The Academy of Arts and Sciences (AU) was established in 1872 as a result of the transformation of the Kraków Learned Society, which had existed since 1815. Though formally limited to the Austrian Partition, it served from the beginning as an all-Poland institute of culture and learning.
In keeping with the spirit of the society, its activities extended beyond the Austrian partition, and scholars from throughout Poland, and from many other countries, were active within it.  That the Academy was given ownership (1893) of the building and collections of the Polish Library in Paris, the largest collection of Polish materials gathered by the Great Emigration, demonstrates that its influence extended beyond the borders of the partitions. Indeed, a branch of the Academy was established in Paris and an institution known as the Rome Expedition (annual research journeys to the Vatican archives) had already been functioning for some time.


Akt jubileuszowy dla prezesa AU Józefa Majera z 1881 r. z akwarelą Juliusza Kossaka przedstawiającą inauguracyjne posiedzenie Akademii.  Biblioteka, rkps 6626

Inauguration of the Academy of Arts and Sciences,
7 May 1873



Following WWI, the Academy took the name Polish Academy of Arts and Sciences (PAU) and became the official, national, state-supported representative of Polish learning, including – given that it was, for example, a founder member of Union Académique Internationale – in respect of international scientific organisations.
It was at its most active, particularly in publishing, in the inter-war period, when more than one-hundred series were issued, including the monumental Dictionary of Polish Biography.
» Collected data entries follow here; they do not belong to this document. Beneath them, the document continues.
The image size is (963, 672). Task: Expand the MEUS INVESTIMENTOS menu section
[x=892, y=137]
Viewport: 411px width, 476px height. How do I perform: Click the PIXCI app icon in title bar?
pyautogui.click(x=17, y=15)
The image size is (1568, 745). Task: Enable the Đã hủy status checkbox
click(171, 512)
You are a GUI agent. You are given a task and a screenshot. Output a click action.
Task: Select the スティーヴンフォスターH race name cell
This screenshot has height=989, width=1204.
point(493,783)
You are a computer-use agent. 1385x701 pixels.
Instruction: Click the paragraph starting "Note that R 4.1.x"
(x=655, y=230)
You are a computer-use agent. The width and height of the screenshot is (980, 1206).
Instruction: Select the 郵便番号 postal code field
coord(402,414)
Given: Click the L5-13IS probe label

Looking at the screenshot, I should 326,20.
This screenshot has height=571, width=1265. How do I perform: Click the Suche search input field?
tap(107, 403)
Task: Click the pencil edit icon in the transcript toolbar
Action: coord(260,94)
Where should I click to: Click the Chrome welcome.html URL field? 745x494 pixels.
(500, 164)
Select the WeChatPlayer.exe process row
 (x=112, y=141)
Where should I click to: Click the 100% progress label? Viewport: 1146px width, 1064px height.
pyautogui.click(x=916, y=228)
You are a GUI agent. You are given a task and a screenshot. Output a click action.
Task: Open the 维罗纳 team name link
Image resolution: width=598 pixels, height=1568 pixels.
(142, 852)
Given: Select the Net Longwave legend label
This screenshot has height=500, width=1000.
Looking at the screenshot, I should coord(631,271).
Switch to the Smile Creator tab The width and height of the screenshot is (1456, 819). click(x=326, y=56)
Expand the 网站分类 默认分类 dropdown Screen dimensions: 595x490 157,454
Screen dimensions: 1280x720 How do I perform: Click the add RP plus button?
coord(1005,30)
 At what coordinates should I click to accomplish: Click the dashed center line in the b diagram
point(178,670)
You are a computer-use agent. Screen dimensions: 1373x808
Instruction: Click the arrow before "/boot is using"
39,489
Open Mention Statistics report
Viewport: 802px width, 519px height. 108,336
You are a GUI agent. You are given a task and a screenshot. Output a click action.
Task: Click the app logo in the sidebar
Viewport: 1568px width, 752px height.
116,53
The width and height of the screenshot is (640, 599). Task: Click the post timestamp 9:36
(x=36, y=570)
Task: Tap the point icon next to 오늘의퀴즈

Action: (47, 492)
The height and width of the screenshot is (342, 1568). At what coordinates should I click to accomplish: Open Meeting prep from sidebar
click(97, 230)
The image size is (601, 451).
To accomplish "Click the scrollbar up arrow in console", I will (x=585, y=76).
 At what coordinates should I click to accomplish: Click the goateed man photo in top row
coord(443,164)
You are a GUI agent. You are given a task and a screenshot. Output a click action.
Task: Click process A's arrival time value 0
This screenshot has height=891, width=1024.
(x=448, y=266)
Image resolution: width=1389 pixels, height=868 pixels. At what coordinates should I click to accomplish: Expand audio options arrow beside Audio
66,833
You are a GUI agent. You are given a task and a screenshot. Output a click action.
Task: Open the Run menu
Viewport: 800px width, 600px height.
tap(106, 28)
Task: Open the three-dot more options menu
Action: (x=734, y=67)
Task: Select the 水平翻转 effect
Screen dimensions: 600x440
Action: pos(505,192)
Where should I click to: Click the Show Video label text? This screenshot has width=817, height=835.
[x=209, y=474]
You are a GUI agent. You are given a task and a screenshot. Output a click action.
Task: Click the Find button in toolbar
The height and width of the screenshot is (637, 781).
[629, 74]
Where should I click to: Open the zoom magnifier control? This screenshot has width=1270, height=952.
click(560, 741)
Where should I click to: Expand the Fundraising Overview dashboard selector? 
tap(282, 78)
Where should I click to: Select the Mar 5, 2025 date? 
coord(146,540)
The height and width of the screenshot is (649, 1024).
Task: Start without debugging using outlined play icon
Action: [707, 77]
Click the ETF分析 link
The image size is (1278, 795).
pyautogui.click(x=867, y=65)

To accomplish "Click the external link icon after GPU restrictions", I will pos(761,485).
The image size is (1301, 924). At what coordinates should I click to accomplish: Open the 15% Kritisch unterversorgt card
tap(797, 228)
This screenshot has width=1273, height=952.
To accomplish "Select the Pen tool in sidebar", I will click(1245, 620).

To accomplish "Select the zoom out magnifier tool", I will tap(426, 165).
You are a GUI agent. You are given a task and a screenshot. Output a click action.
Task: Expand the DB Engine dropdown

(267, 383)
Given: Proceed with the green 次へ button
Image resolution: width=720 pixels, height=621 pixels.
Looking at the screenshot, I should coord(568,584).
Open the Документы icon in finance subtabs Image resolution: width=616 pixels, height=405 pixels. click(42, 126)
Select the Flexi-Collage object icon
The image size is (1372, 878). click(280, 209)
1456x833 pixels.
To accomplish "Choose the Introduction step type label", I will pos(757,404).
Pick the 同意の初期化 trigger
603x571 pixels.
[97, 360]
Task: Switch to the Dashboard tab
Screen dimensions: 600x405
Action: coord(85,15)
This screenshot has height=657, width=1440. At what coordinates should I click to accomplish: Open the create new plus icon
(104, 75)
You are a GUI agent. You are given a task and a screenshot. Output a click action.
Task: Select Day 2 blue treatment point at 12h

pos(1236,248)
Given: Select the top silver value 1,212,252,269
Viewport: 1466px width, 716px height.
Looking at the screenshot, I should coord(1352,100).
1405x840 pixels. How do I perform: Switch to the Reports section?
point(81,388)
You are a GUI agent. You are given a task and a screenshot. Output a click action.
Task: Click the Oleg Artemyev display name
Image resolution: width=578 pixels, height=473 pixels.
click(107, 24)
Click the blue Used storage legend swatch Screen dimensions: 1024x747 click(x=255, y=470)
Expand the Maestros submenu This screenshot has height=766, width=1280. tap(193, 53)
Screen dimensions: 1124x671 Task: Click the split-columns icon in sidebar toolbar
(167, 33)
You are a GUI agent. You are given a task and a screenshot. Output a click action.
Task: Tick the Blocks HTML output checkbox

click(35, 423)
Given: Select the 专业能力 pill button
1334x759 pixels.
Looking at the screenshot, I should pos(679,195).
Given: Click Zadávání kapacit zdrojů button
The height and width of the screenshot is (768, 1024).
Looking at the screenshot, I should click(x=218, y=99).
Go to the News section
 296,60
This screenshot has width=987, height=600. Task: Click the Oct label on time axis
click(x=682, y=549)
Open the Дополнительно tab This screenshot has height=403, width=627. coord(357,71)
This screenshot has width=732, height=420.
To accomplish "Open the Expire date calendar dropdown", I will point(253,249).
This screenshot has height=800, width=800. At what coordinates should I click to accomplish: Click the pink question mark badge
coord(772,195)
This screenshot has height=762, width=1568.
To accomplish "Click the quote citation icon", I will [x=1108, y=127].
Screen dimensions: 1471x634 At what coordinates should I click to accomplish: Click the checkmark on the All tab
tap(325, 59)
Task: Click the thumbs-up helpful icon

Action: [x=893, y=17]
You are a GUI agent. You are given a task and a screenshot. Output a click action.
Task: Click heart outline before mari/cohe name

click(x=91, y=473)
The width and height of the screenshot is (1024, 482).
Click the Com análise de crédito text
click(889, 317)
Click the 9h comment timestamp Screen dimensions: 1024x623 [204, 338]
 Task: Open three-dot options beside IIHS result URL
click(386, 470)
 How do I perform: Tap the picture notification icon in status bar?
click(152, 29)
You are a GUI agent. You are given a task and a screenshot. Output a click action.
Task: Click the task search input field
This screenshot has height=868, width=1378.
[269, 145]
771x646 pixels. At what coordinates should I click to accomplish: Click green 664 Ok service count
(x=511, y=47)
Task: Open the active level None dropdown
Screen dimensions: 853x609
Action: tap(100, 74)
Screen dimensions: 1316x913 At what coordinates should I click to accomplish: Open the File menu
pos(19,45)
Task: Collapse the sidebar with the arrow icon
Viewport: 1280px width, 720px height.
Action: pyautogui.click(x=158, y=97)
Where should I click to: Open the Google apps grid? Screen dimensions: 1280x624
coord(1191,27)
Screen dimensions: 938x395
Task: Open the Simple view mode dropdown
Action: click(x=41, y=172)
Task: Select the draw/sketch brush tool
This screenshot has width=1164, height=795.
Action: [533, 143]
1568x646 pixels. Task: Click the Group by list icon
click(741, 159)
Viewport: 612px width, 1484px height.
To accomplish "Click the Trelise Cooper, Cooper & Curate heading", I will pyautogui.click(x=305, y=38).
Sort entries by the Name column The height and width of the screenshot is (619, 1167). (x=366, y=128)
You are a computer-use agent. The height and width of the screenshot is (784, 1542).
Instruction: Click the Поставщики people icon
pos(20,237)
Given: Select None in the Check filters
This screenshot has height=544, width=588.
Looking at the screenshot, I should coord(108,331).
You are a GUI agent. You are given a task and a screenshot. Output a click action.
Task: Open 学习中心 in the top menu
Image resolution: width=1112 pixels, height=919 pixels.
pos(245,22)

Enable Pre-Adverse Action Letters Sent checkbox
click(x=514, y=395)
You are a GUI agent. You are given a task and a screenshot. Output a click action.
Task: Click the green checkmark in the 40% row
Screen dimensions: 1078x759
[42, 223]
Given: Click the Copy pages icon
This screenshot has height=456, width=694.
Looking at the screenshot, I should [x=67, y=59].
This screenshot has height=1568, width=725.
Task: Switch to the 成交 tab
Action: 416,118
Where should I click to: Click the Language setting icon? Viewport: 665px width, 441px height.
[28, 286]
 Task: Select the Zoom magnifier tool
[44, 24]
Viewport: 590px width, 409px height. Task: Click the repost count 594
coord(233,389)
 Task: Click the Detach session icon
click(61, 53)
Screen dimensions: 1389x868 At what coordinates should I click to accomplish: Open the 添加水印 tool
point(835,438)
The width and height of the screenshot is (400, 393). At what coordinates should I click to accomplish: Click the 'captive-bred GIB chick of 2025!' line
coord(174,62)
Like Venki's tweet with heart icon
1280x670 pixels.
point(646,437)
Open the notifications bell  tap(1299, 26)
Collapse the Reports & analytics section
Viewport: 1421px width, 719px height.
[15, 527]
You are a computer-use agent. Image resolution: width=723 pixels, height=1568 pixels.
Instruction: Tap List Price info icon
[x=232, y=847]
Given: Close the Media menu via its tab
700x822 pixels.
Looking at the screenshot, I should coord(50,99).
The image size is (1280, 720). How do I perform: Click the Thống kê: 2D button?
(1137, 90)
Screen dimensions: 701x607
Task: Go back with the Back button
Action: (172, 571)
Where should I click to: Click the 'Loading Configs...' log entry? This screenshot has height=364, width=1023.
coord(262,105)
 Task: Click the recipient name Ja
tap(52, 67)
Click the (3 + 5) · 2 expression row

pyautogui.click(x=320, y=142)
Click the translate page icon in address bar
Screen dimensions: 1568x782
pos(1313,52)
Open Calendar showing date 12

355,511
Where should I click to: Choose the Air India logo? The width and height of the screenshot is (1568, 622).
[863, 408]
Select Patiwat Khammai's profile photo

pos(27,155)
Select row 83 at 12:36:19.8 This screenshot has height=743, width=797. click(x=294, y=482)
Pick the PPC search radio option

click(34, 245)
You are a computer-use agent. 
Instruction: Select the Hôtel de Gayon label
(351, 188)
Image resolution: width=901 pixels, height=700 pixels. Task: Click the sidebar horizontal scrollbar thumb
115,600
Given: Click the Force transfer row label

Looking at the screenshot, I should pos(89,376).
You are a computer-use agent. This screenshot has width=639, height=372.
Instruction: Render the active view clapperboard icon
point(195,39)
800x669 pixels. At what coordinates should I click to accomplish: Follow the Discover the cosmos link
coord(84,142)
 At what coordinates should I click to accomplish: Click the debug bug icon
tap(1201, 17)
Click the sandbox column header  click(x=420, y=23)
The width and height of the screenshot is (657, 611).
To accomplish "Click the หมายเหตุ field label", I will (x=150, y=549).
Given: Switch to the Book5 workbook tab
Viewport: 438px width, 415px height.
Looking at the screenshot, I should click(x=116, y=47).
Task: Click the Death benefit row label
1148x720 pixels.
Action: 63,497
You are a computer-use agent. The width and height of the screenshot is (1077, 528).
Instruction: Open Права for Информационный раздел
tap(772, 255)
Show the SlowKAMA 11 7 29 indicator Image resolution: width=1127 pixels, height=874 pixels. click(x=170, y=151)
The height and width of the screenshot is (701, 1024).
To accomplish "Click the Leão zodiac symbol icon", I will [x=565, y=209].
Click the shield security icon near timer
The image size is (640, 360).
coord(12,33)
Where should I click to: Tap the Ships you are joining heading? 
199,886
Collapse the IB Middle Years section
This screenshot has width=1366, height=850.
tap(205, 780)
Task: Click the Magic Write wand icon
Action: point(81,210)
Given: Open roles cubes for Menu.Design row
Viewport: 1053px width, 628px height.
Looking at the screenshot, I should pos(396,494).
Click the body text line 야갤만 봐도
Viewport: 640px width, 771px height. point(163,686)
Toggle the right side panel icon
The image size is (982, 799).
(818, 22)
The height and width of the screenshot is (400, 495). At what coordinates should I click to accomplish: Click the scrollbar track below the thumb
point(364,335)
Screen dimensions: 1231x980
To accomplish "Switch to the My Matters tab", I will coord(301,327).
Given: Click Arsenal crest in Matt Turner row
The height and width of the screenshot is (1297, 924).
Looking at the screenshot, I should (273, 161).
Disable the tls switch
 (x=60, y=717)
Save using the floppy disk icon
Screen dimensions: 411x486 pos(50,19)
The scope of its activities did not change after WWII until 1952, when the government of the day decided to take over its agencies and assets on behalf of the Polish Academy of Science (PAN) in Warsaw, which was just beginning its operations.
The Polish Academy of Arts and Sciences was not, however, dissolved. Indeed, following unsuccessful attempts at reactivation in 1956–1957 and 1980–1981, its activities were able to resume immediately after the systemic transformations of 1989.

Little time was lost in reconstituting its agencies and structures. First came the faculties. As a result of the automatic appointment to PAU of Kraków members of PAN, it was necessary to divide the Faculty of Mathematics and Natural Science. Consequently, as of May 1990, PAU had five Faculties: I – Linguistics; II – History and Philosophy; III – Mathematics-Physics-Chemistry; IV – Natural Science; V – Medicine. A sixth faculty, of the creative arts, was formed in March, 1993. As early as 1990, PAU resumed publishing. This began with the Yearbook of the Polish Academy of Arts and Science and the Transactions of the Polish Academy of Arts and Sciences. The structure of PAU’s arts and science commissions took shape from the bottom up – as needs, opportunities, and capacities allowed and dictated. The first of these was the Commission on Central Europe, which was formed in 1991.